Check every line below for the word "computer" and copy each one that has it.

-- Information supplied --
————————
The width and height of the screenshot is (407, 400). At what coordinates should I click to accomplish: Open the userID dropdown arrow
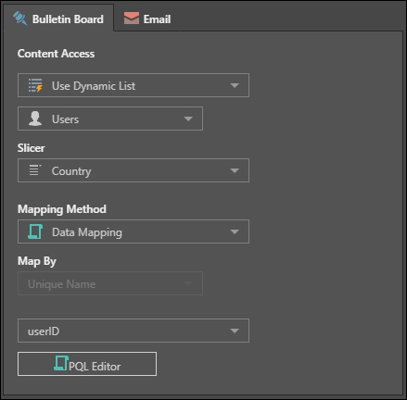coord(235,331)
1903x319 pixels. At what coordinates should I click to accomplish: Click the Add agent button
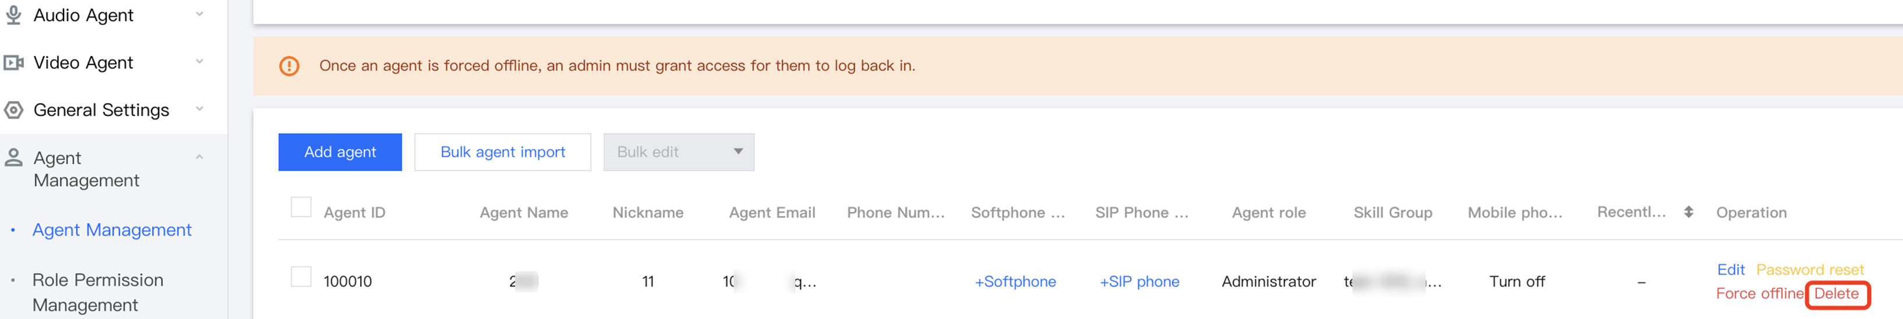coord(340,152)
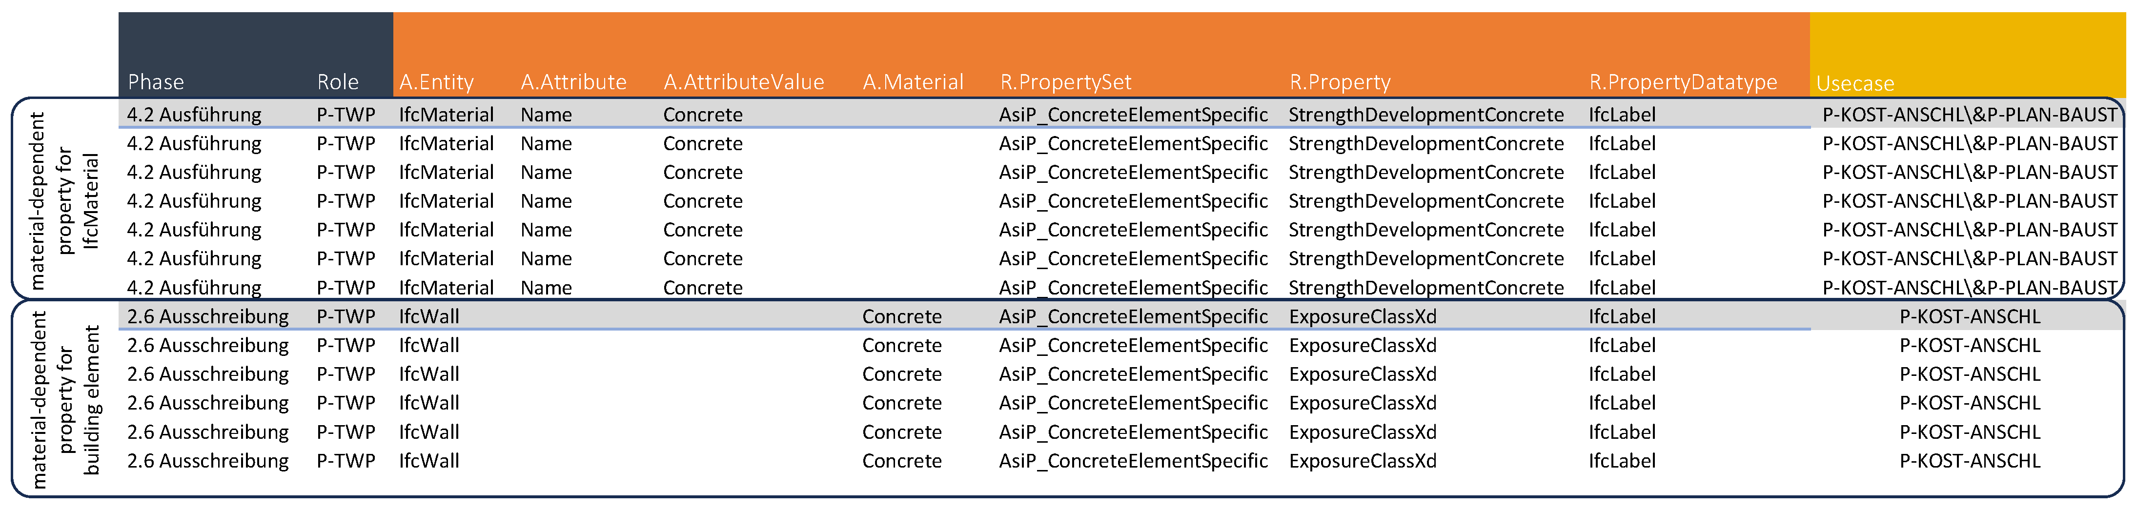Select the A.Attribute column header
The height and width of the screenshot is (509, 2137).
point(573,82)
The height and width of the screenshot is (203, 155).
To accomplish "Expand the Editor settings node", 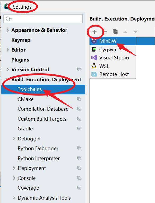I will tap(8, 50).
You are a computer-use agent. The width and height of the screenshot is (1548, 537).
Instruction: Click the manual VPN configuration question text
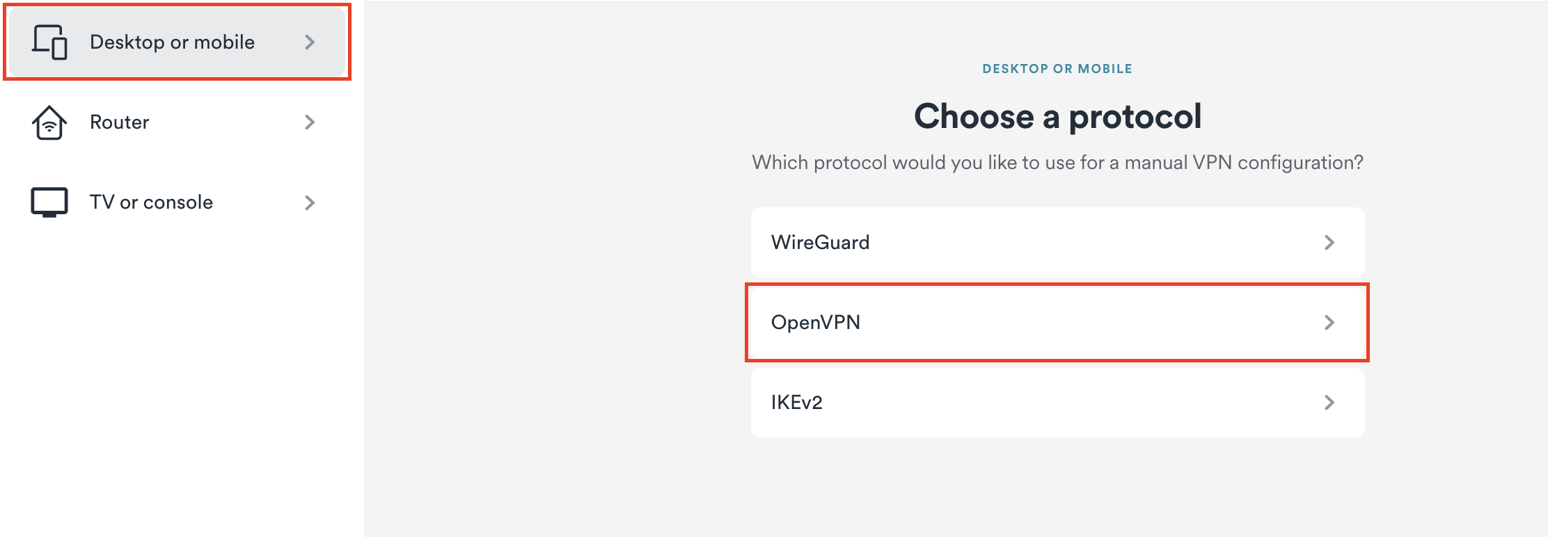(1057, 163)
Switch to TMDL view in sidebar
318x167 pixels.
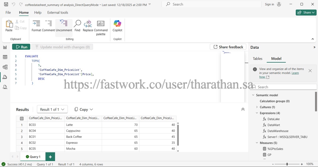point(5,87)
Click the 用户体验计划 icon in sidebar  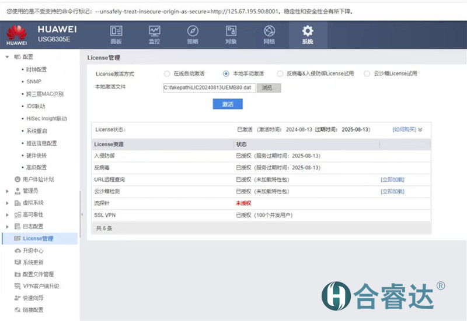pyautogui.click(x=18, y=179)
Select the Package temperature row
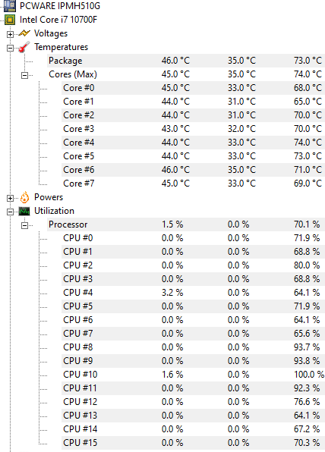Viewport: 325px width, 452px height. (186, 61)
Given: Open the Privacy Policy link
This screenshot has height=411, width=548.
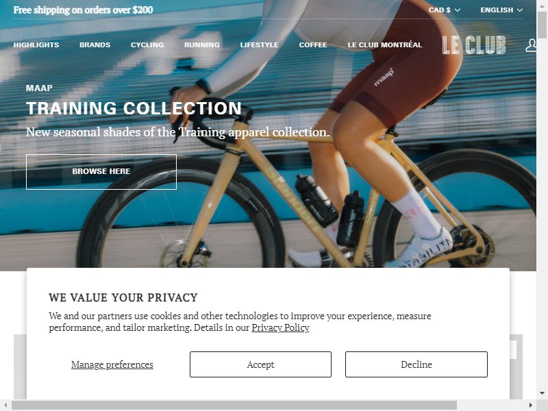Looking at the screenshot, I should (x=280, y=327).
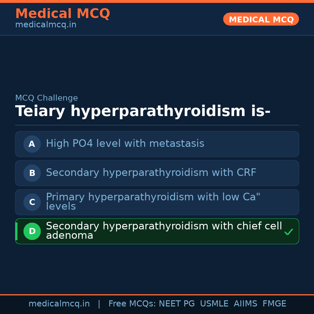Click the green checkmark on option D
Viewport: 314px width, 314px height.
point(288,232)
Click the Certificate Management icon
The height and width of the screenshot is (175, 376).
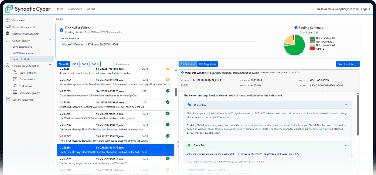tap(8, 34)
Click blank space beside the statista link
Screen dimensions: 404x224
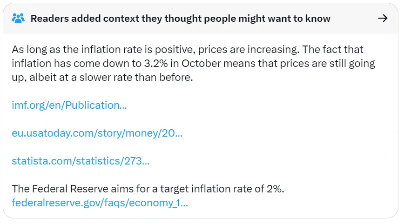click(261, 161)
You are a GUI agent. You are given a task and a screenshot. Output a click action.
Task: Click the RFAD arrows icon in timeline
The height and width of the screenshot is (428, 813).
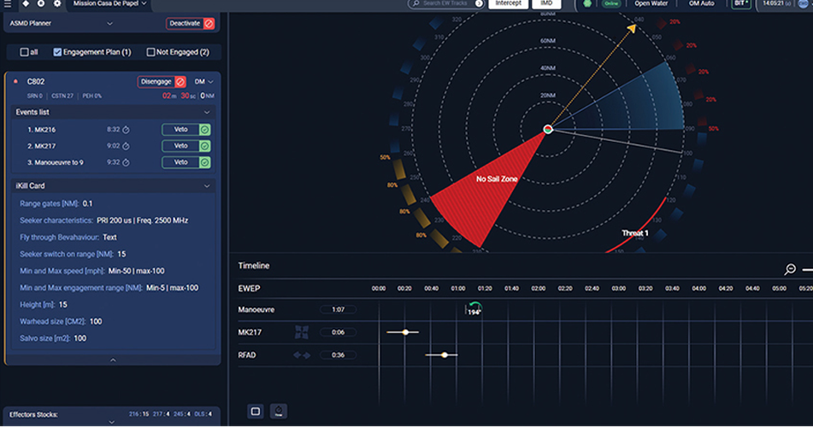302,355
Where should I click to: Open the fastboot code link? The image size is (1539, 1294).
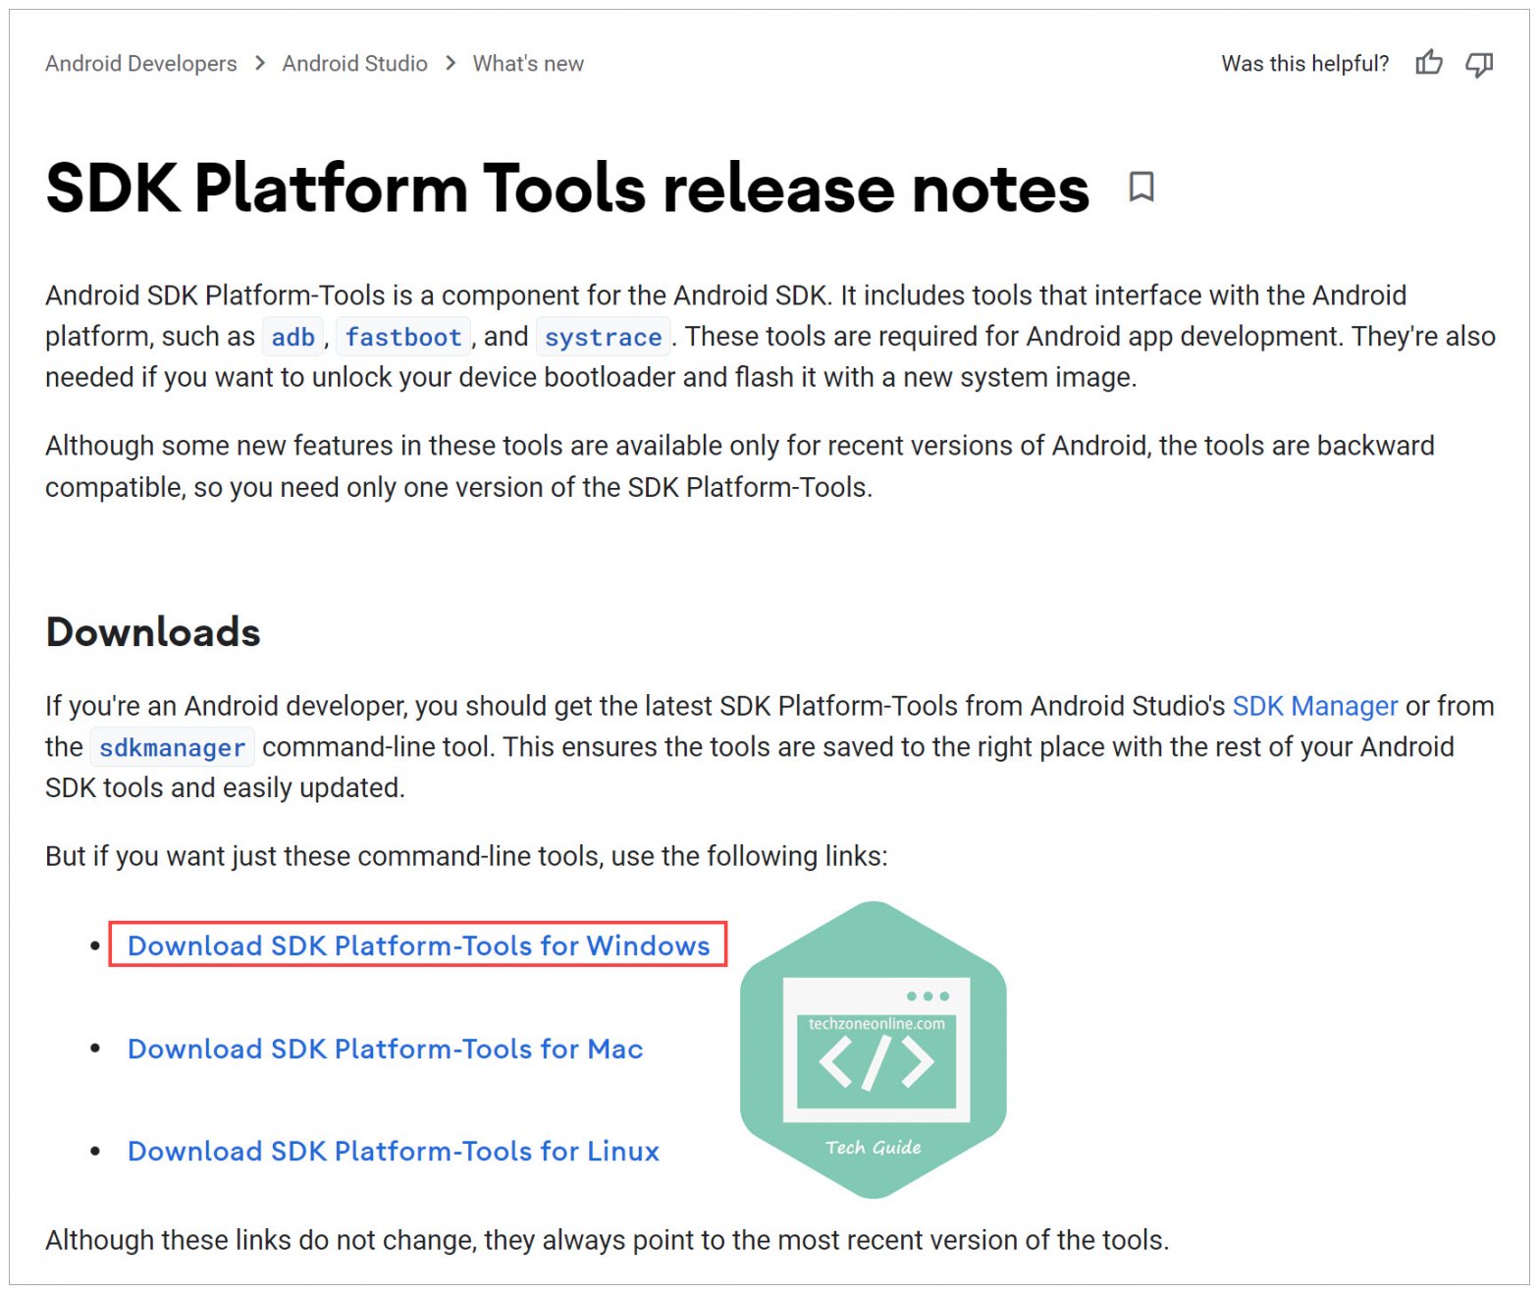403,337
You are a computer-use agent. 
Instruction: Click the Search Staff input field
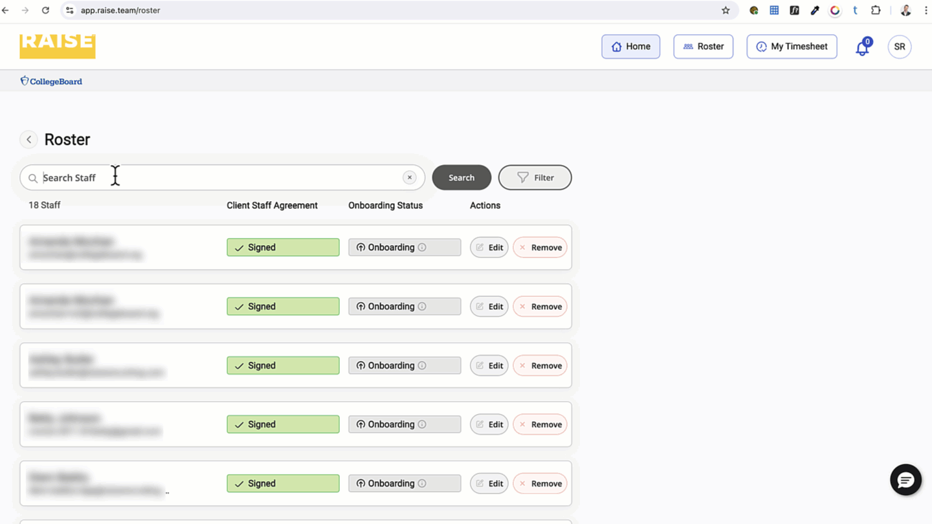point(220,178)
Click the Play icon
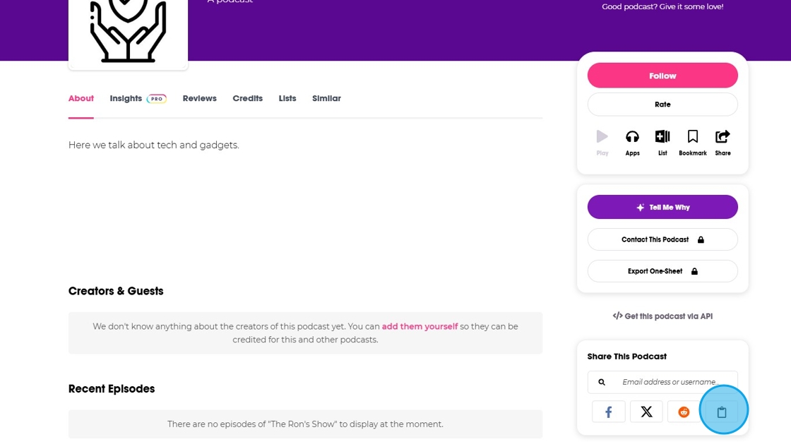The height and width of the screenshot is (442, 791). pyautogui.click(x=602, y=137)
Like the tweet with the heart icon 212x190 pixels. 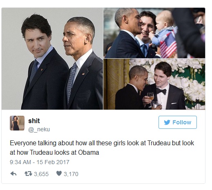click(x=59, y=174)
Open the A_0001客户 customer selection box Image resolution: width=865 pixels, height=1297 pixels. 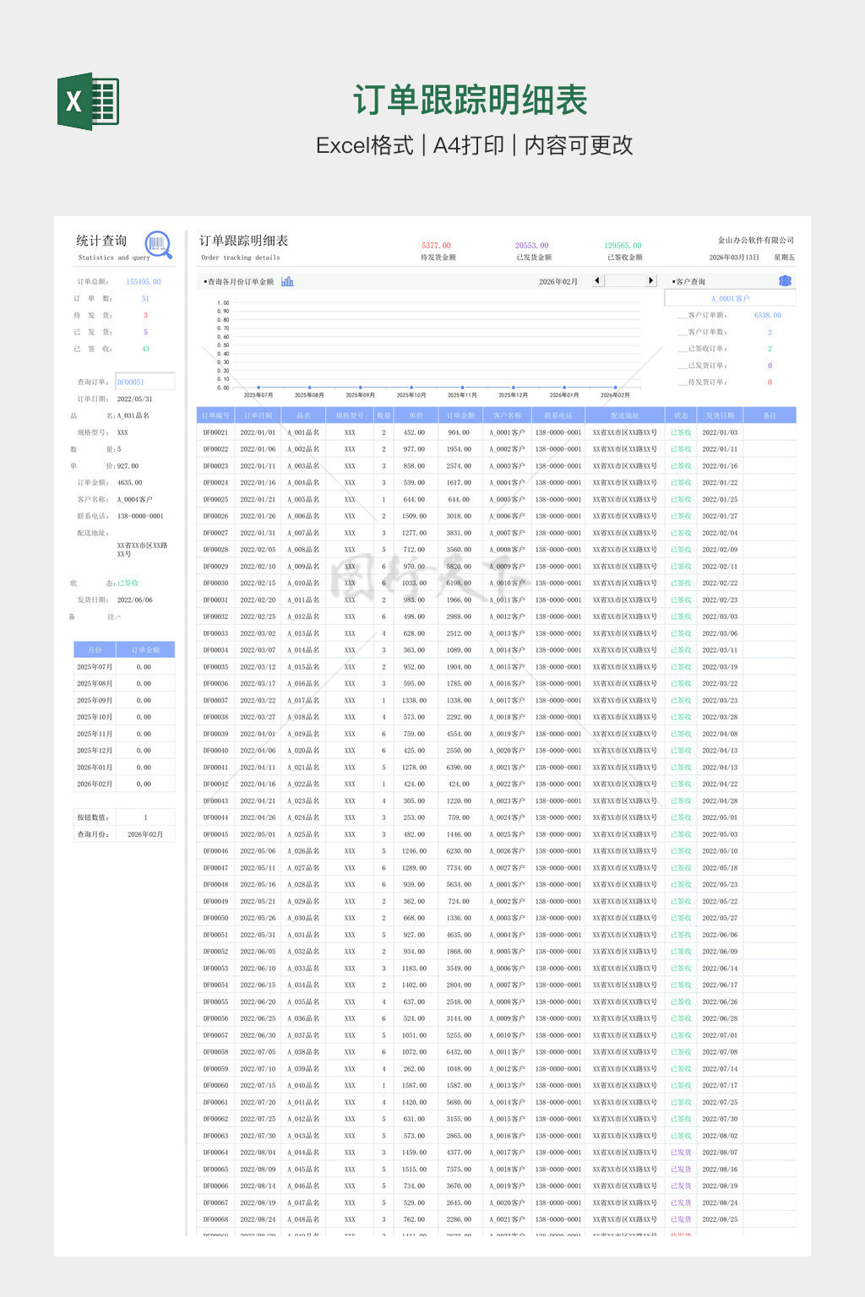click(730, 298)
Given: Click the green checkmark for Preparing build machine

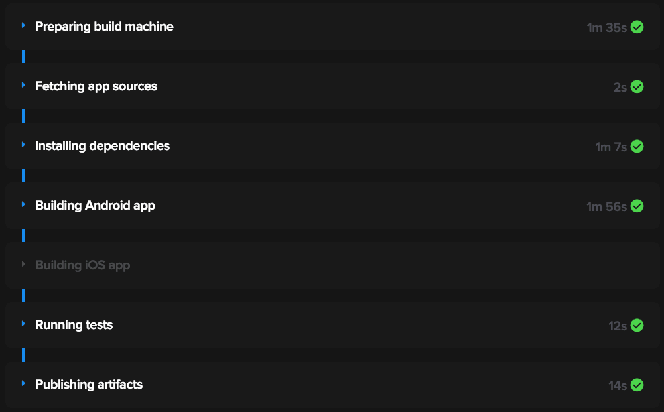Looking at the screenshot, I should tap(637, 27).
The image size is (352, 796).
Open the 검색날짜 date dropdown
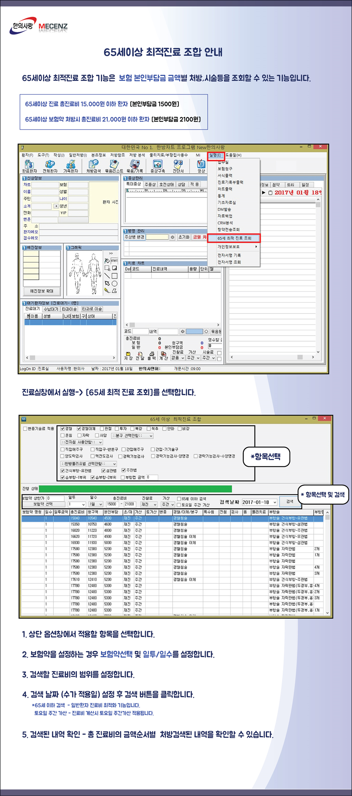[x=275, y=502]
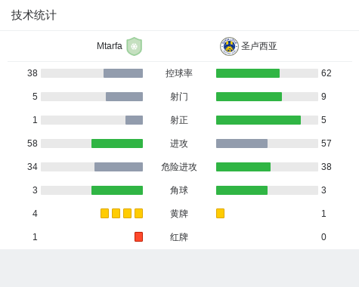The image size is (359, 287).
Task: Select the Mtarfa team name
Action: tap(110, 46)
————————
-- Result of this exercise --
You are a computer-use agent. The width and height of the screenshot is (1548, 537).
You are a computer-use agent. 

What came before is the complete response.